Esta poeta uruguaya, Premio Nacional de Literatura en 1959, tiene una etapa claramente modernista que luego abandonará para iniciar un camino por el vanguardismo y el surrealismo. Este poema pertenece a su etapa modernista. Solo tienen que fijarse en la medida de los versos y en la abundante adjetivación.

Las lenguas de diamante

Bajo la luna llena, que es una oblea de cobre,
vagamos taciturnos en un éxtasis vago,
como sombras delgadas que se deslizan sobre
las arenas de bronce de la orilla del lago.

Silencio en nuestros labios una rosa ha florido.
¡Oh, si a mi amante vencen tentaciones de hablar!,
la corola, deshecha, como un pájaro herido,
caerá, rompiendo el suave misterio sublunar.

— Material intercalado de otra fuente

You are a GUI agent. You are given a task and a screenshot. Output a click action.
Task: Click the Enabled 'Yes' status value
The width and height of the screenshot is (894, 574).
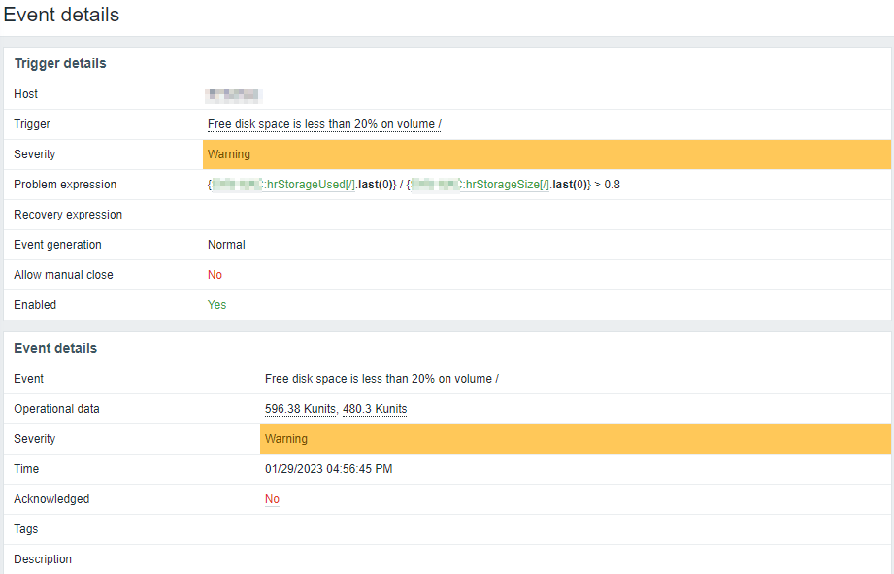tap(216, 305)
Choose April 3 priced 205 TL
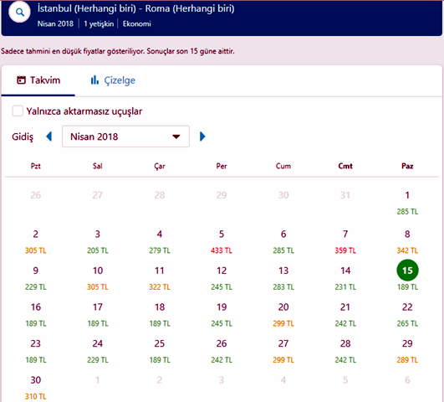 (97, 241)
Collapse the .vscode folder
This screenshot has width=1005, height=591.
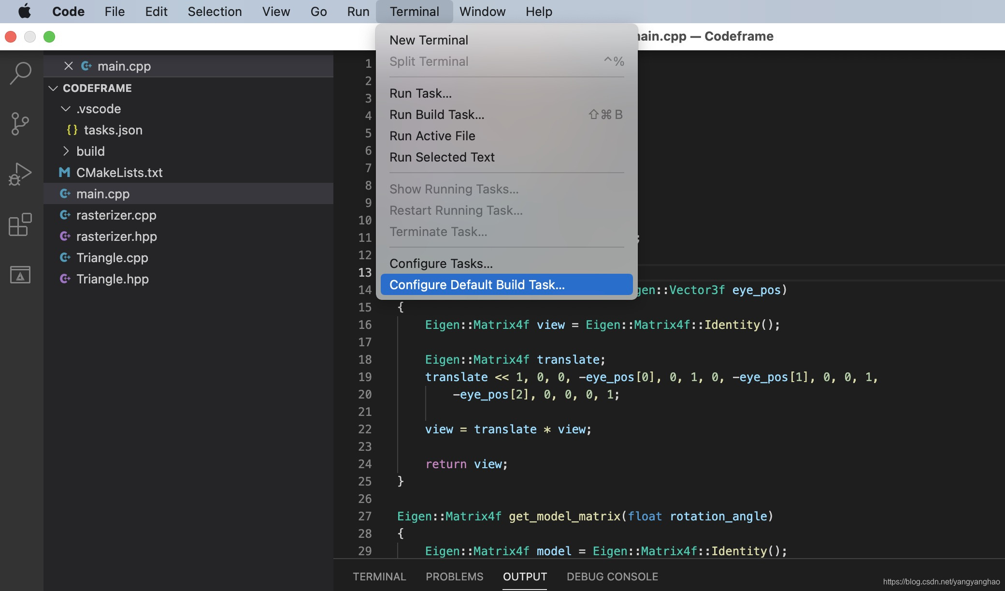[66, 109]
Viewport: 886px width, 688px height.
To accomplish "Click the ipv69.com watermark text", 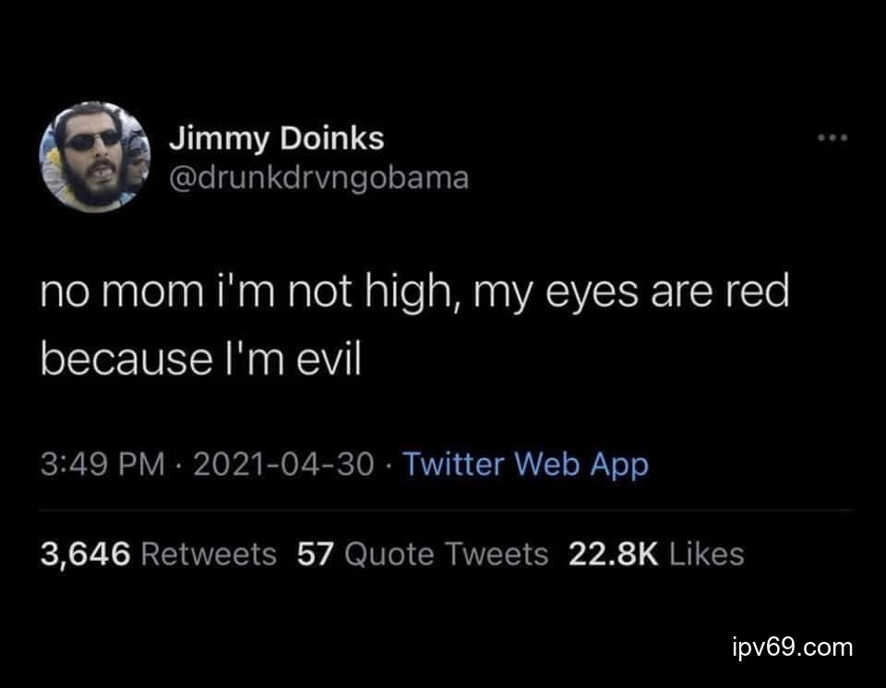I will click(791, 646).
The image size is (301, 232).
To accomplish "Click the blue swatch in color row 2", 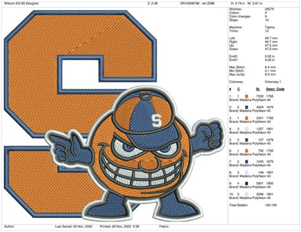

¡Oh dioses, que no hable! ¡Con la venda más fuerte
que tengáis en las manos, su acento sofocad!
¡Y si es preciso, el manto de piedra de la muerte
para formar la venda de su boca, rasgad!

Yo no quiero que hable. Yo no quiero que hable.
Sobre el silencio éste, ¡qué ofensa la palabra!
¡Oh lengua de ceniza! ¡Oh lengua miserable,
no intentes que ahora el sello de mis labios te abra!

¡Bajo la luna-cobre, taciturnos amantes,
con los ojos gimamos, con los ojos hablemos.
Serán nuestras pupilas dos lenguas de diamantes
movidas por la magia de diálogos supremos.

Juana de Ibarbourou, Las lenguas de diamante, 1919, 1923 y 1927

Comentarios

  1. María dice

    Gran y desconocido ejemplo del modernismo. Gran autora. ¡Gracias Víctor!

  2. Las palabras no alcanzan a ver lo que los ojos sienten. Eso es luz directa. La palabra va hacia el pulmón para reunirse con el cerebro. La luz está. La voz debe ser elaborada. Ambas son creadoras de de significados y enigmas.